Day 3 writing Challenge:
As President Trump’s impeachment trial plays out in the background, I am conscious of how follow-through is a test, one that everyone experiences as difficult. I now sense that the uncertainty too often stops us from taking on another perspective. Merely stretching our sense of possibility beyond the frame we hold isn’t enough, follow-through is also about stepping and bringing forth a new frame.
My parents taught me that if you expect your word to be worth anything, you have to follow through on your commitments. Its the basis on which trust is established and just as easily broken. I’m referring to statements made to me or that I make and in particular those related to doing something for or on behalf of someone else.
Sadly, this was the subject of the last exchange I had with my Dad. Strong and healthy for his age, an unusual fever had weakened his system quickly, and the doctor advised we bring him to the emergency room. My dad was too big for me to lift and assist alone, so my oldest brother left work, drove 30 minutes and was now on hand to help. He felt we should hurry. Dad took a few steps and needed to rest. That’s when he asked me to do him a favor. He had some library books on his nightstand that were now due back and asked that I return them. My father had modeled respectful behavior and expected the same from us. This respect extended to the library and responsibility for books we borrowed included properly returning them so other readers could enjoy them too. I’ve got my own books I told him, you have to be responsible for yours.
My brother said, don’t worry about it, let’s get going. A few minutes later, Dad’s knees buckled and he collapsed on the walkway from the front door. My brother told me to call 911–no cell phones in those days.
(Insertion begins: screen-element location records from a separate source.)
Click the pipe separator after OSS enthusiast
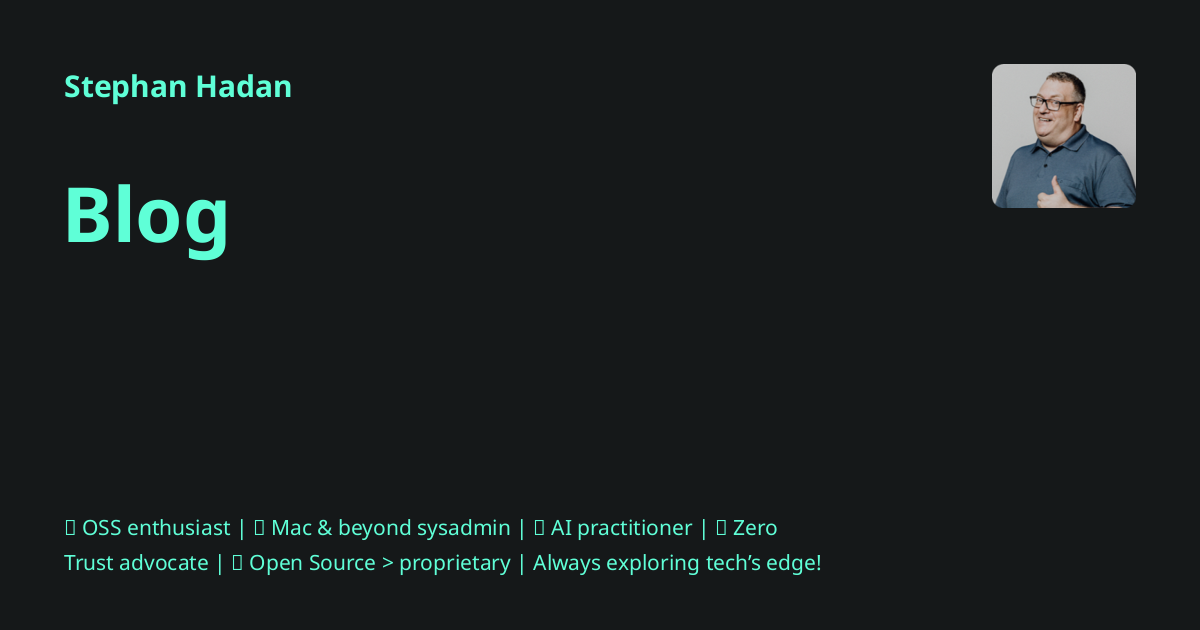1200x630 pixels. pyautogui.click(x=242, y=529)
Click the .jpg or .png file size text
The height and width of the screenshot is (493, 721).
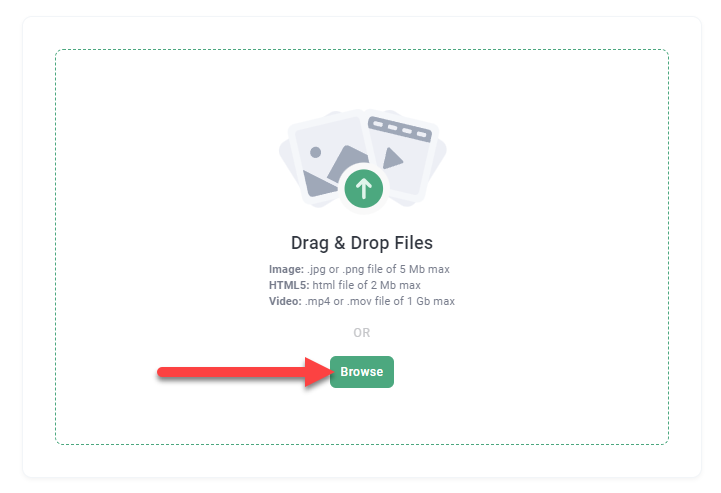tap(378, 269)
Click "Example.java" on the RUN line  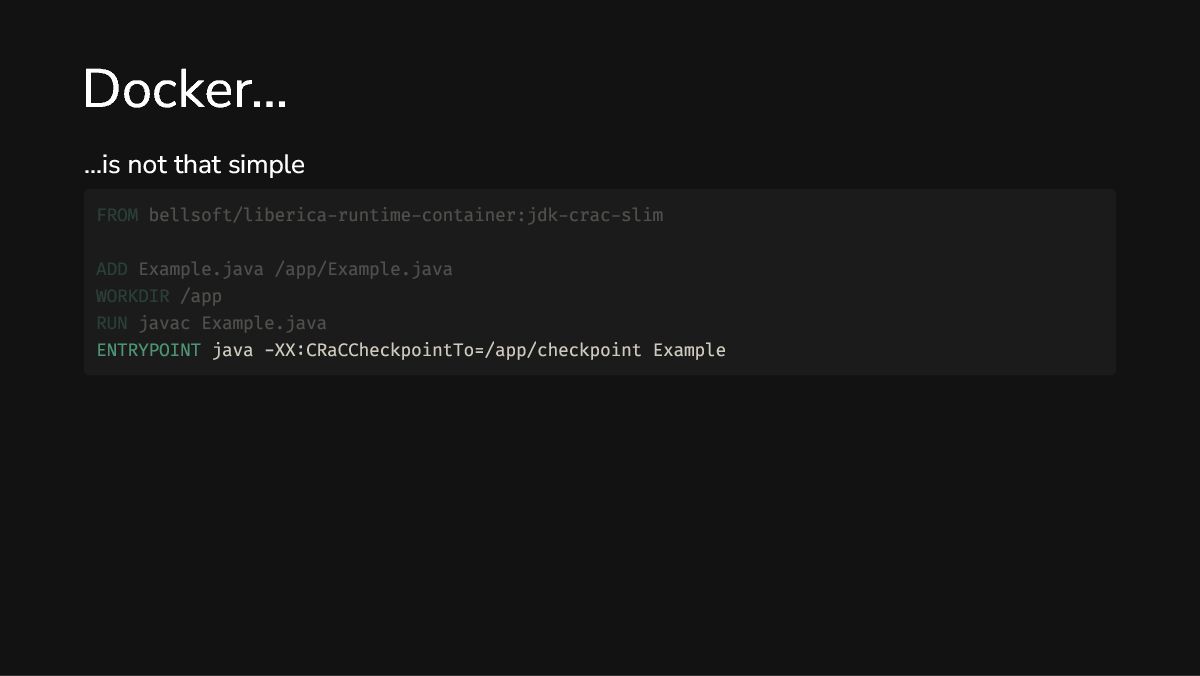pyautogui.click(x=264, y=323)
The volunteer fire department ambulance drivers told us to follow them. We arrived within minutes of the ambulance and were told to wait in a special room for the doctors. My brother told me this didn’t seem right. Sure enough, it wasn’t long before a doctor told us the incredible news, Dad was gone. There was no chance of resuscitation.
Dad did exactly what he had always told us. When my older brothers had asked him about his plans for retirement or when he and my mom would need help, Dad had told them there was no need. when it’s my time he would say, “I’m going to drop dead just like my grandmother, and just like my dad.” Well, he kept his word, and the follow through on that promise really stung. My siblings and I were in a state of shock for several months.
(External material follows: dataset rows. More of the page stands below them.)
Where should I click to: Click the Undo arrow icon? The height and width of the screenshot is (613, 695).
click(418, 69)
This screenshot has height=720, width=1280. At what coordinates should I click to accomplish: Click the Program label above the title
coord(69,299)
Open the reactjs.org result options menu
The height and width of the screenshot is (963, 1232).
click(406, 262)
The strength of my father’s convictions and many of the tales he told of his life made him our living legend. As we got older we could see through some but not all of the things he told us. After all, the depth of his love for us was fully reciprocated, it may be what blinded us to failings in his logic or thought processes.
I credit Dad’s perennial question as enabling of my ability to think past limited options as set by others or ones I quickly dismissed due to uncertainty. I remember telling him that after thinking about choosing a college major I had opted to be safe and get an education degree because I didn’t know what I would do with a liberal arts degree.
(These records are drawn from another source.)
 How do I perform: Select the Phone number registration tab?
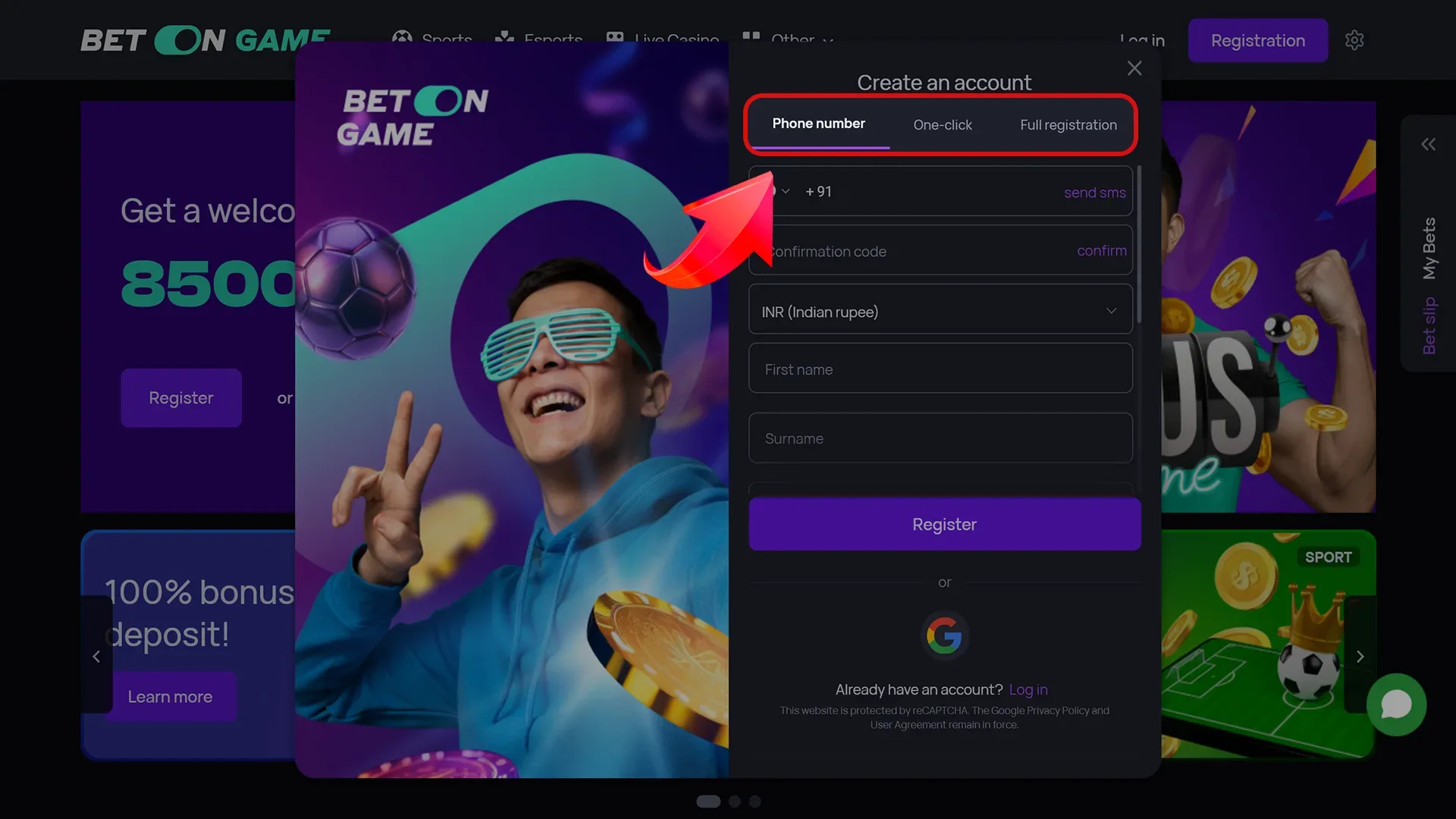coord(819,124)
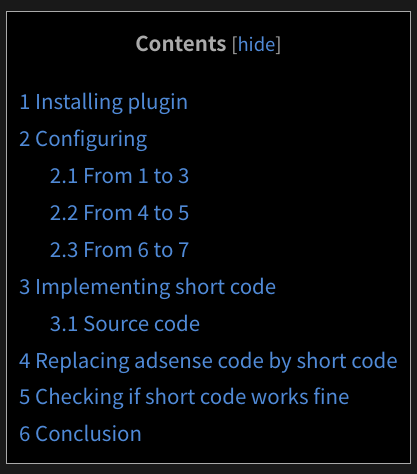The height and width of the screenshot is (474, 417).
Task: Jump to the Conclusion section
Action: pos(80,434)
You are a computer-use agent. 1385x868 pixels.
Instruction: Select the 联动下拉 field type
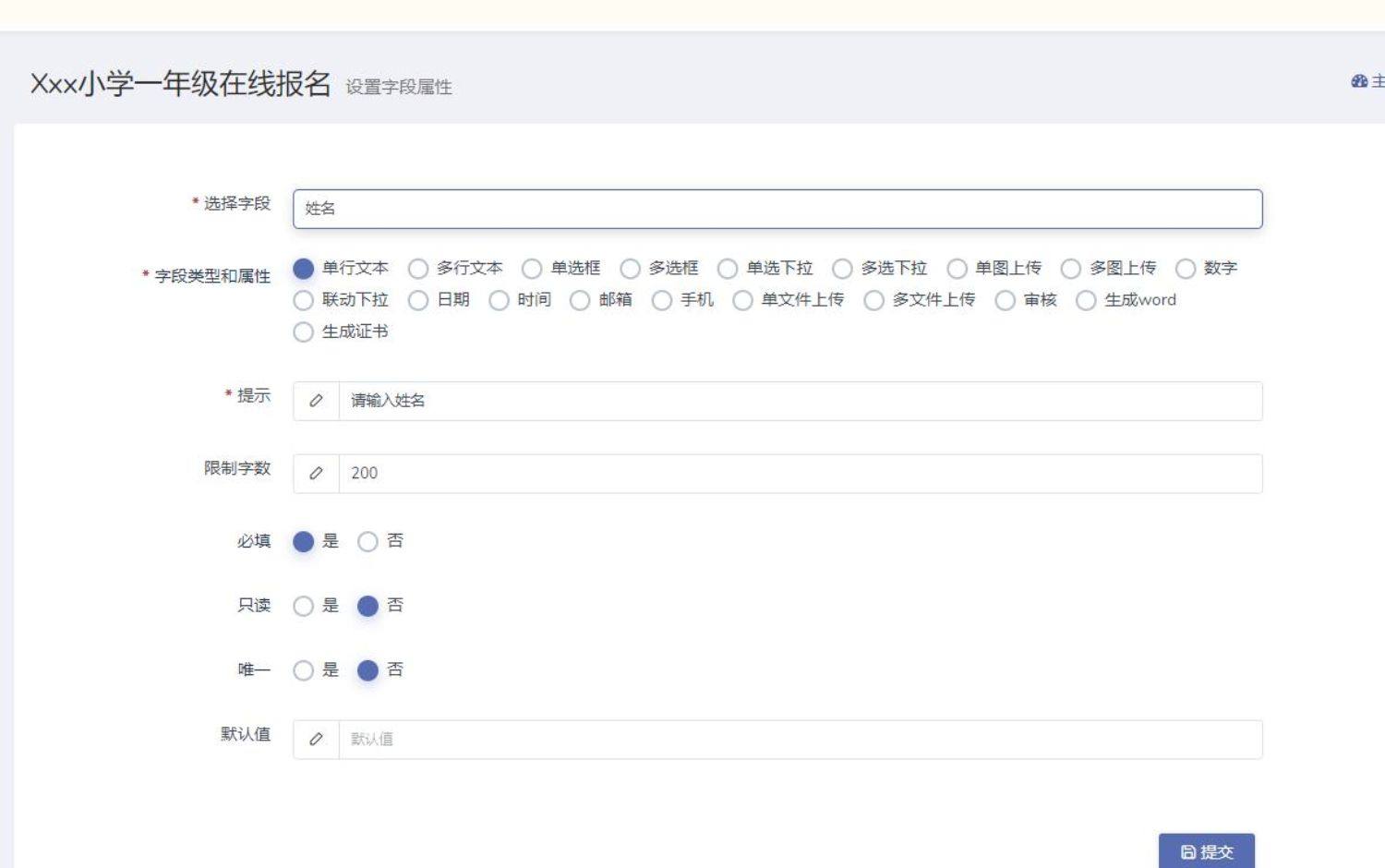click(303, 300)
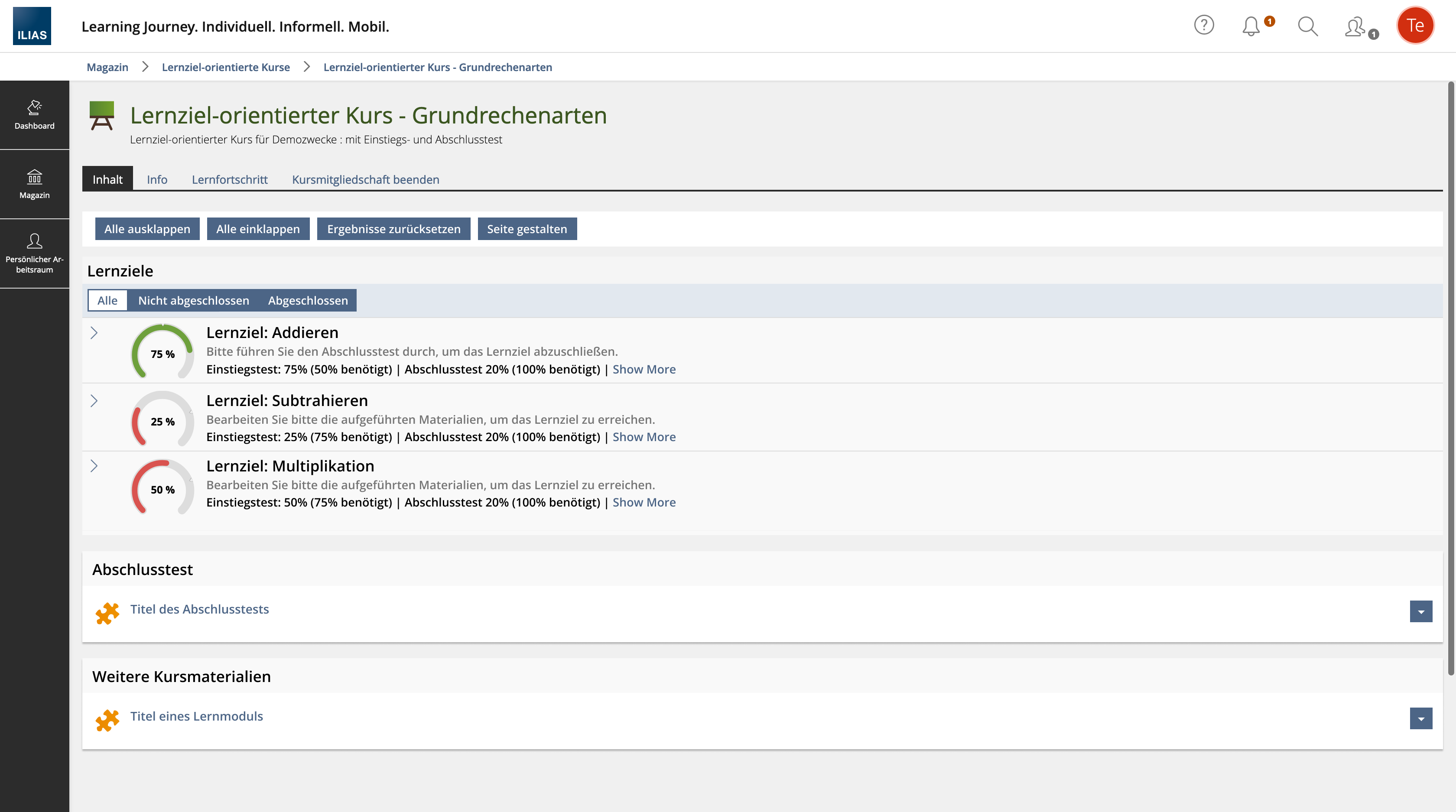Click Show More for Lernziel: Multiplikation

pos(644,502)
Dad asked, “What else are you thinking?” It was his way of opening the door to possibilities that for whatever reason I had given short shrift. After thinking out loud with him my reasons he helped me see that college was a place to explore. He had felt that dreams were worth pursuing, even though in his own life he had not followed through on all of his dreams.
Did he give up on his dreams becasue the situations and circumstances of the depression and his service during WWII were so different? Or did he feel a heightened sense of obligation and assumed financial responsibility for his parents and their needs, later my mother, her desires and later still making more possible for his kids that held him back from pursuing the ideas he shared?
His unbridled optimism for living up to your ideals manifested in his strength of character without showing up in an outward vocational choice. My sense was my Dad used his strength, stature, and charisma, not for his own gain, but to encourage others to succeed in whatever they wished to do. At 6’2″ he could certainly hold his own in a fight, but he worked hard at keeping peace instead. Dad loved prodding each of his children to think differently, not blindly accept what someone told us, and certainly if we followed to be able to articulate in our own words why we were going that way, or with whomever.
Without realizing it, Dad instilled in me the capacity to see more than one perspective. Not just to try walking in someone else’s shoes before judging them, but to also hold my own counsel, and have the courage to think for myself.
I guess if I want to level up, I need to level up with my Dad and then go one step further. Use the framing he instilled in me, that the world isn’t just my oyster but it’s my responsibility to help make it better too. What I do, requires me to advocate for those who can’t advocate on their own.
To encourage and support using the very tools of positivity my Dad gave me, and use the frame as a buoy, not a safety net.
This is not the idea of no pain no gain, or without risk, there’s no reward. It’s the idea that uncertainty is embedded into the way I frame the world, and that frame is as dynamic as I make it.
It’s time to rethink how I’ve thought and understood what it means to frame stretch. I had let my conception hit stasis, and now realize what I need is to keep stretching my conception. As my frame of reference grows and expands, looking past isn’t the only possibility. It’s time to see what else I’m thinking.